### Problem
Write out exactly everything from the line containing "Given: Open the Add Photos tool" down to the final line, including both, and omit the pictures.

Entries for locating words and elements:
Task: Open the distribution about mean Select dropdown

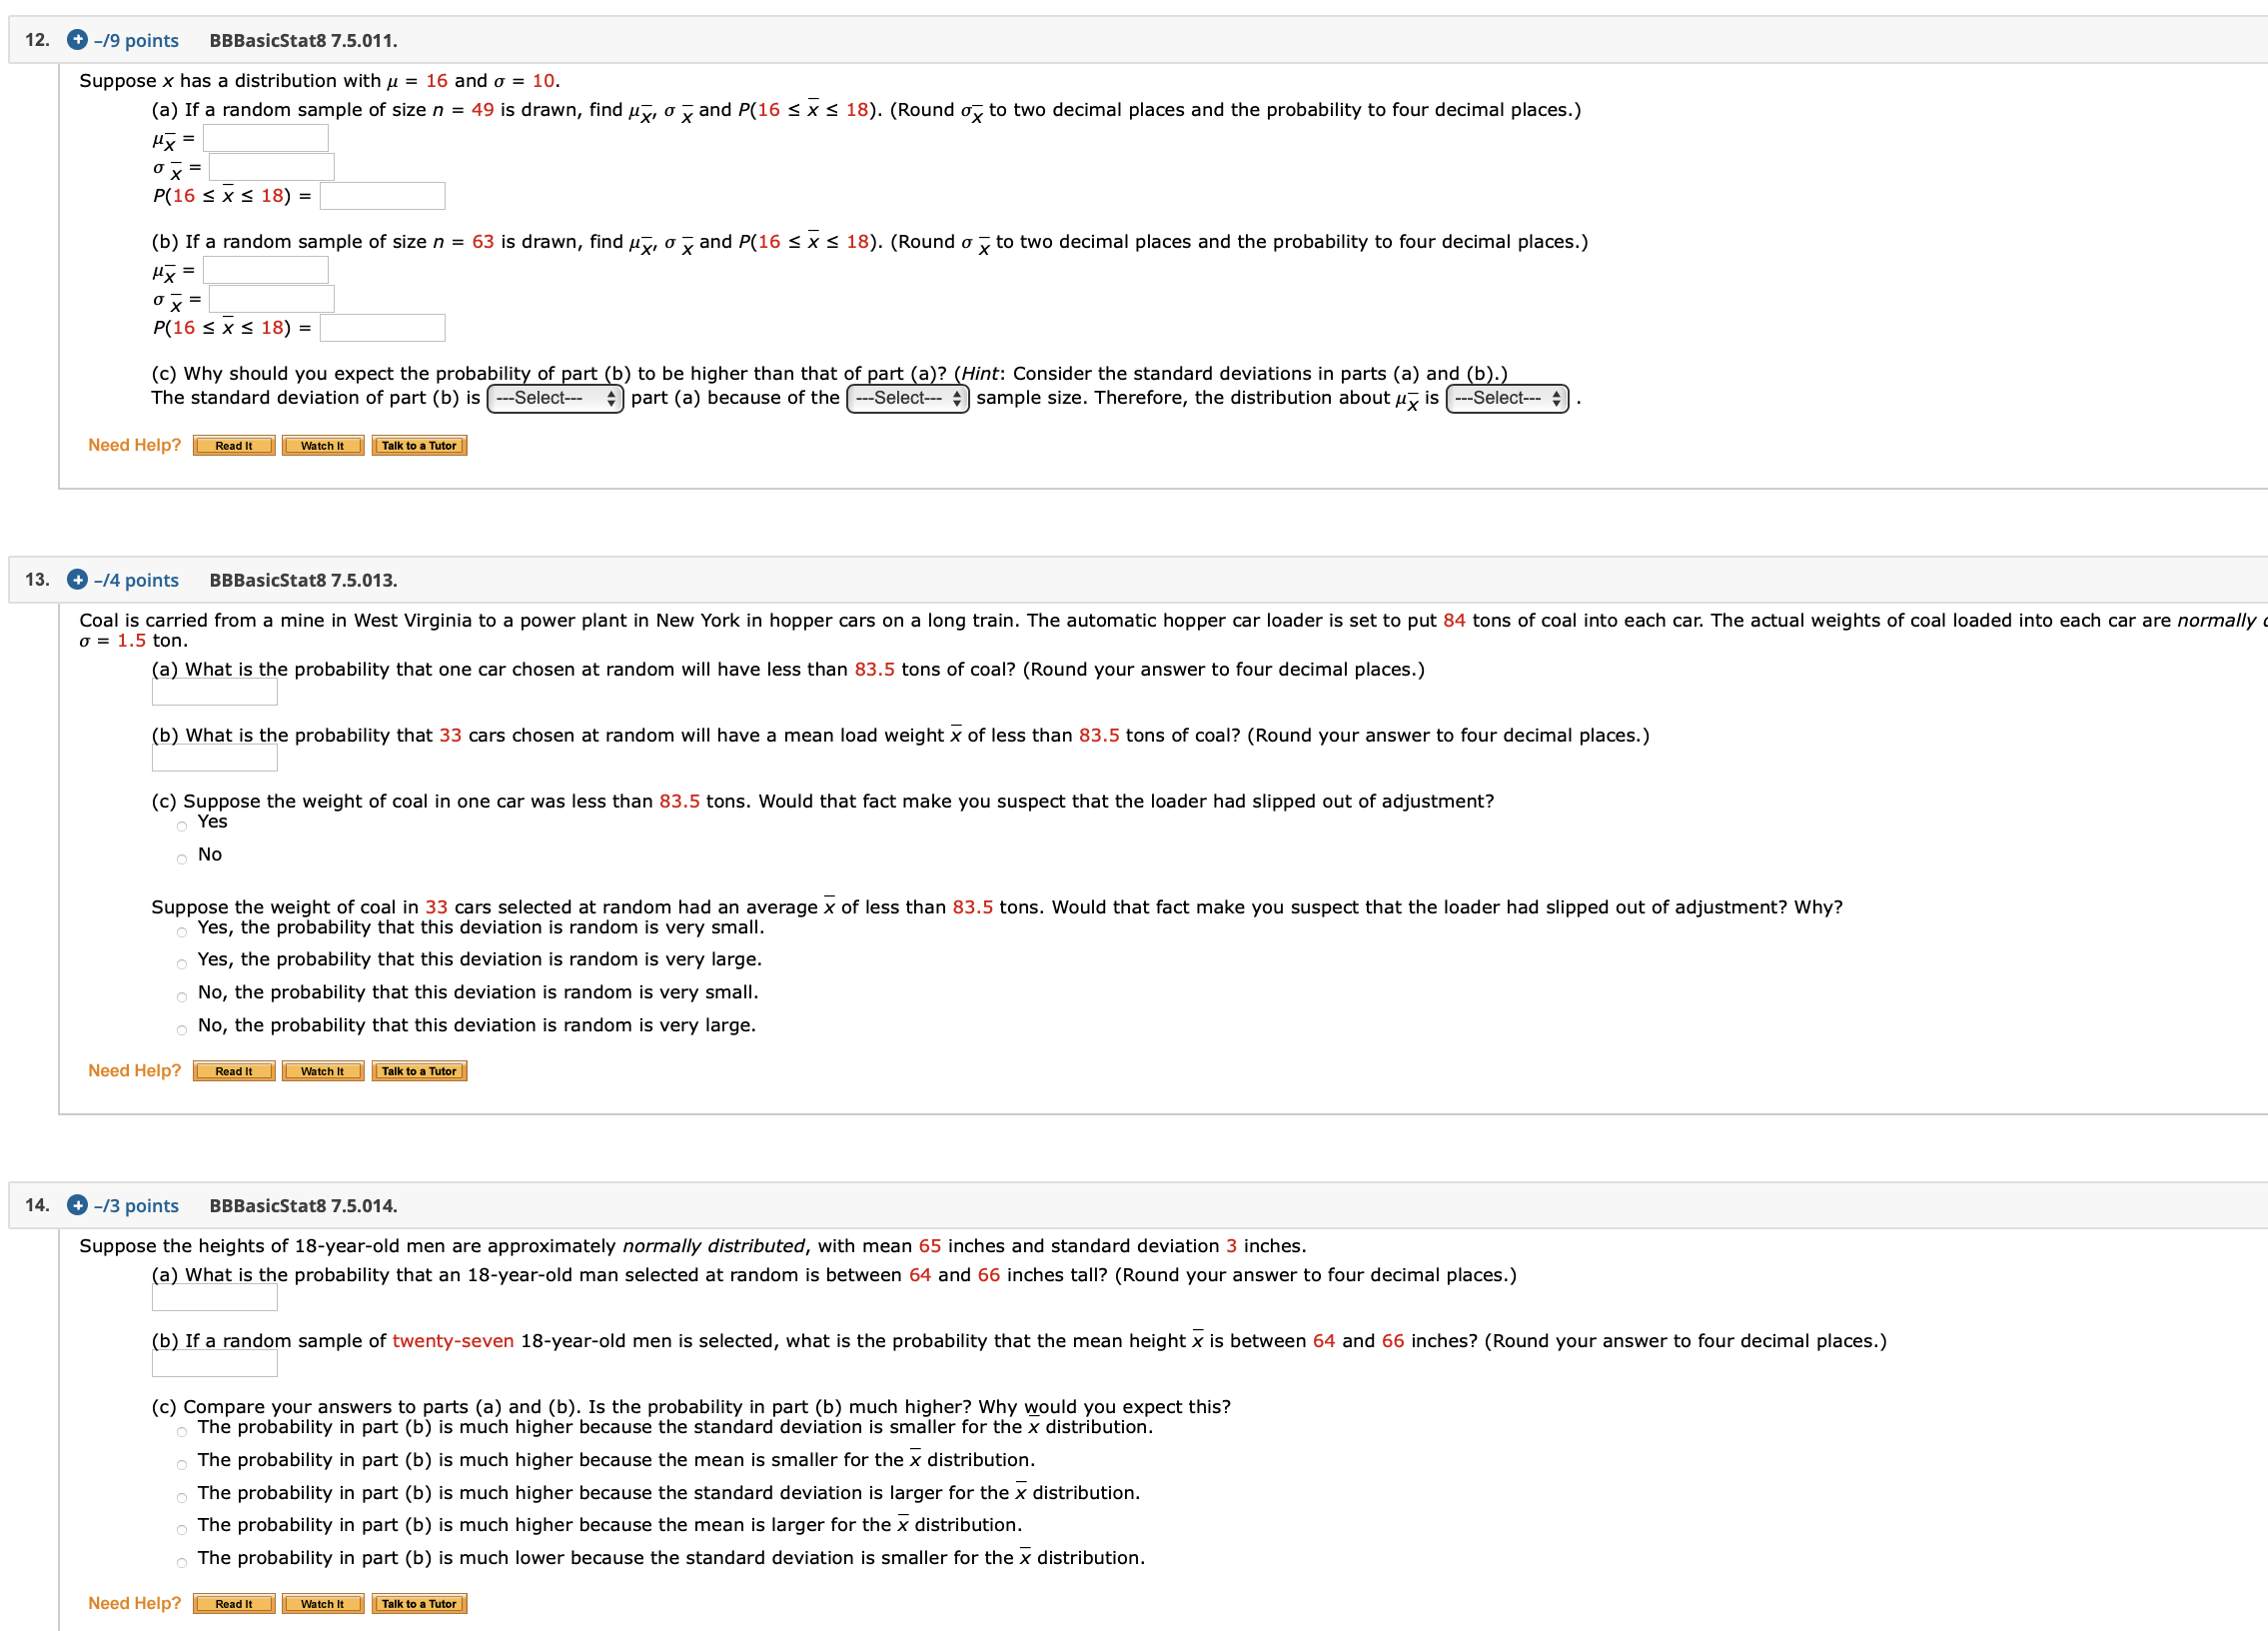Action: (1506, 398)
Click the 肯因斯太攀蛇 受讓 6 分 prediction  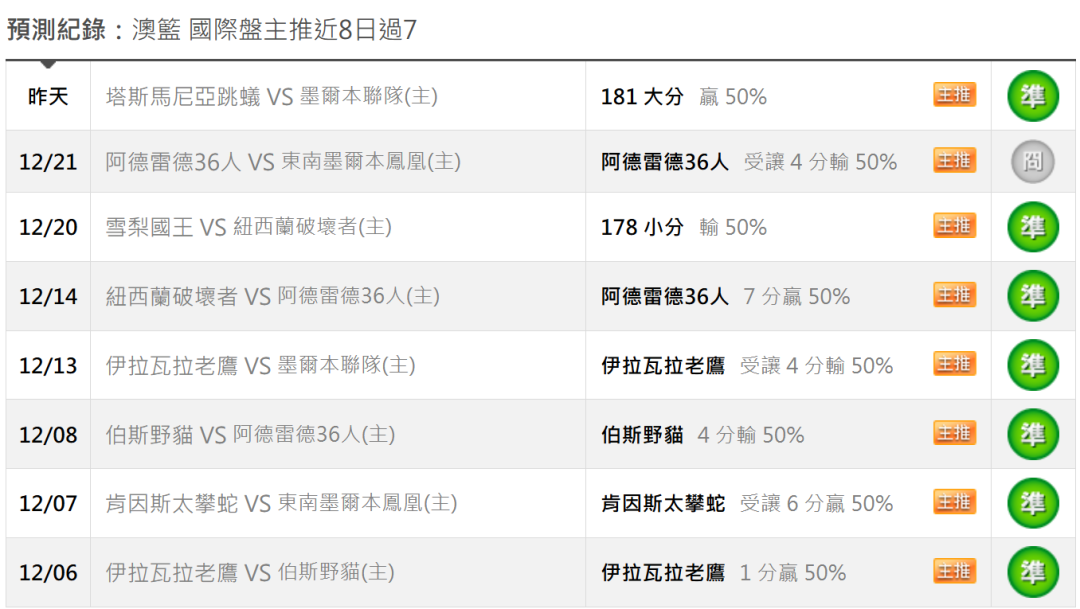(x=747, y=504)
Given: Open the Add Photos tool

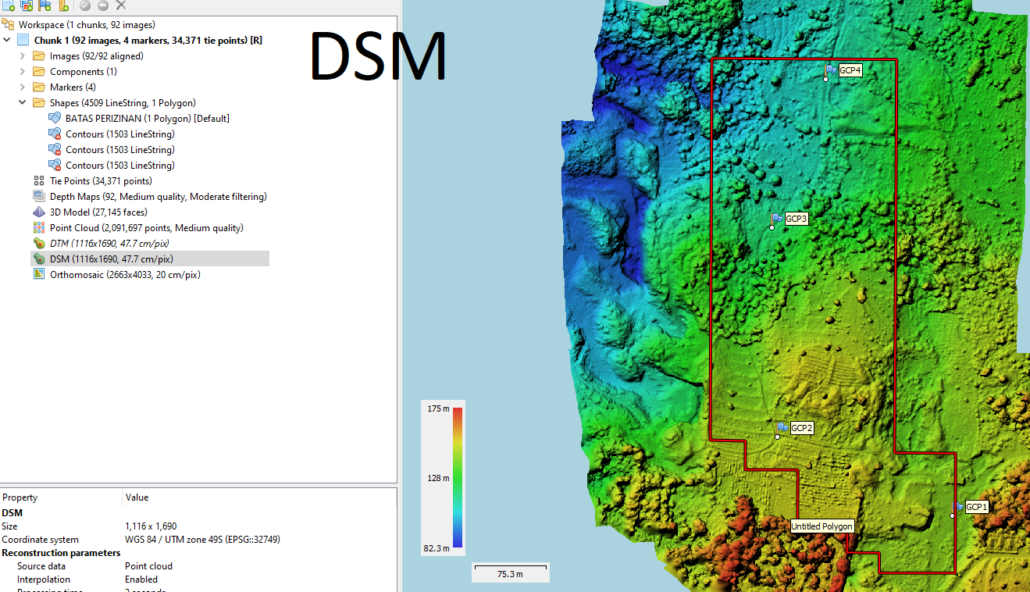Looking at the screenshot, I should pyautogui.click(x=26, y=6).
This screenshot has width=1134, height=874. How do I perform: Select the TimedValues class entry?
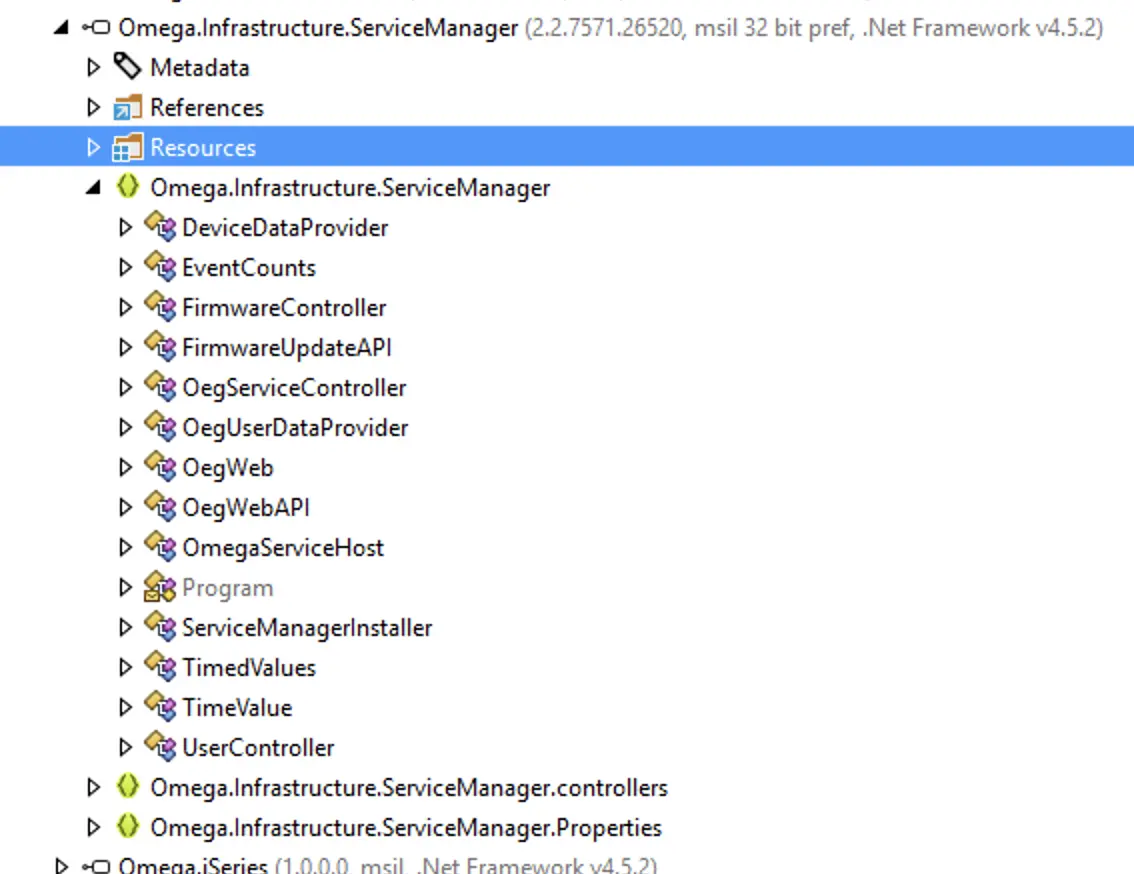click(x=248, y=668)
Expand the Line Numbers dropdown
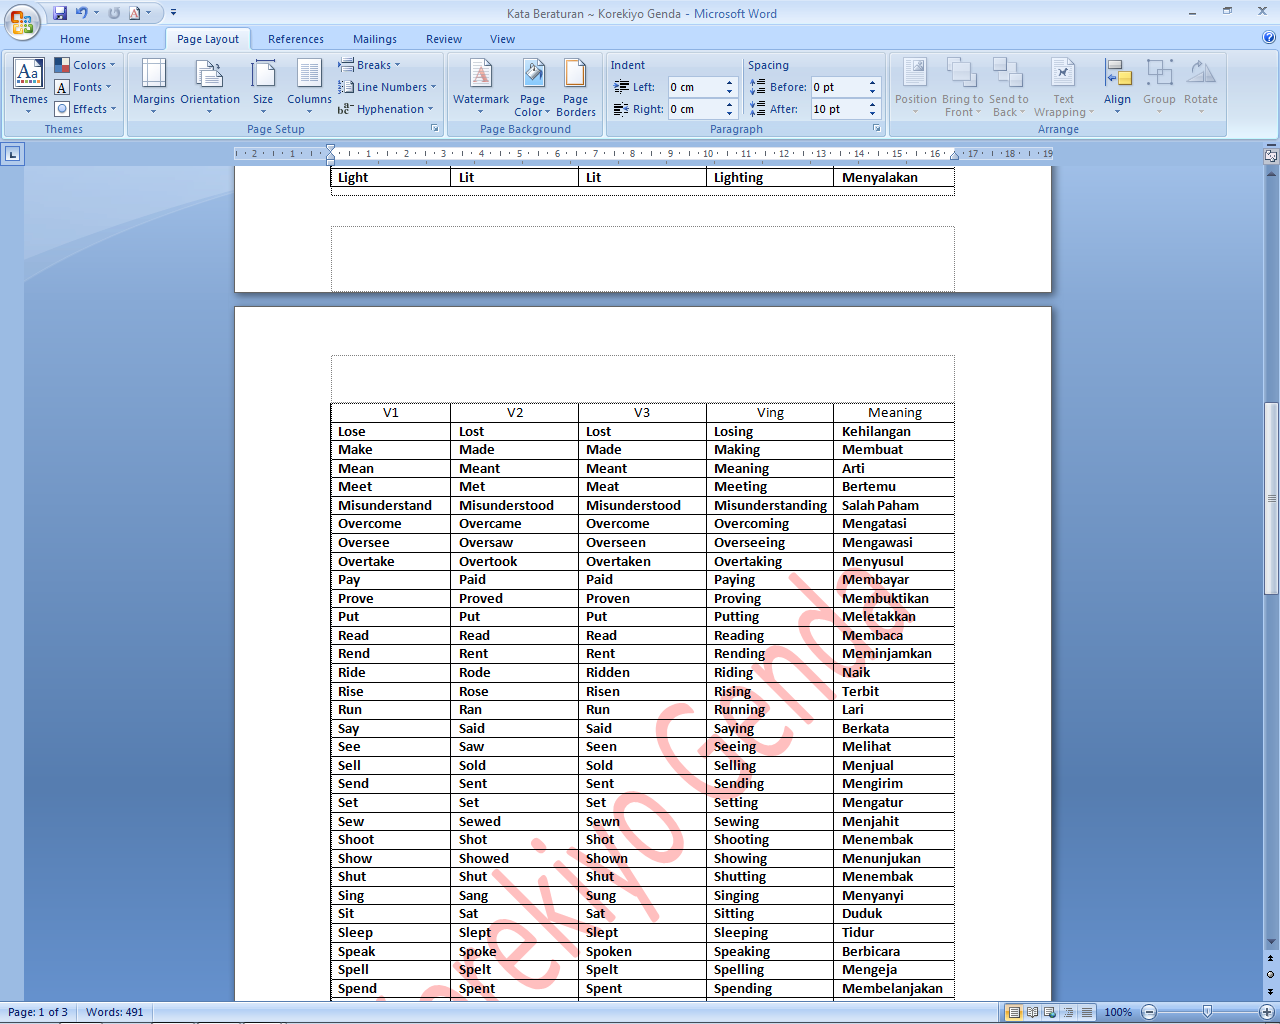 pos(388,87)
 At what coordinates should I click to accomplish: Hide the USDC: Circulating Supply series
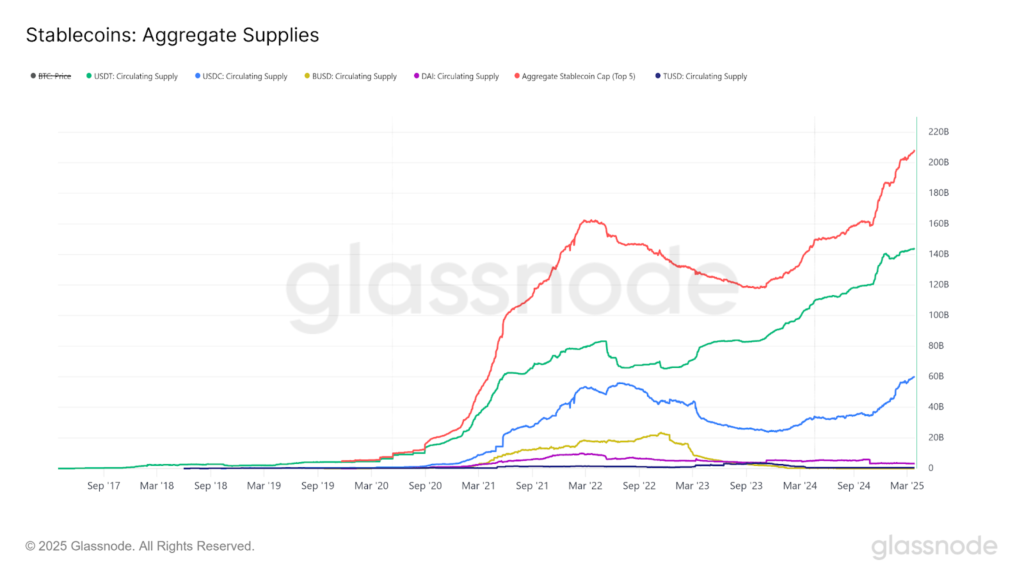245,76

### Task output
Given: Open the Add Photos tool

Looking at the screenshot, I should pyautogui.click(x=26, y=6).
This screenshot has width=1134, height=874. How do I perform: Select the TimedValues class entry?
click(x=248, y=668)
Expand the Line Numbers dropdown
 pos(388,87)
 At what coordinates should I click to accomplish: Hide the USDC: Circulating Supply series
245,76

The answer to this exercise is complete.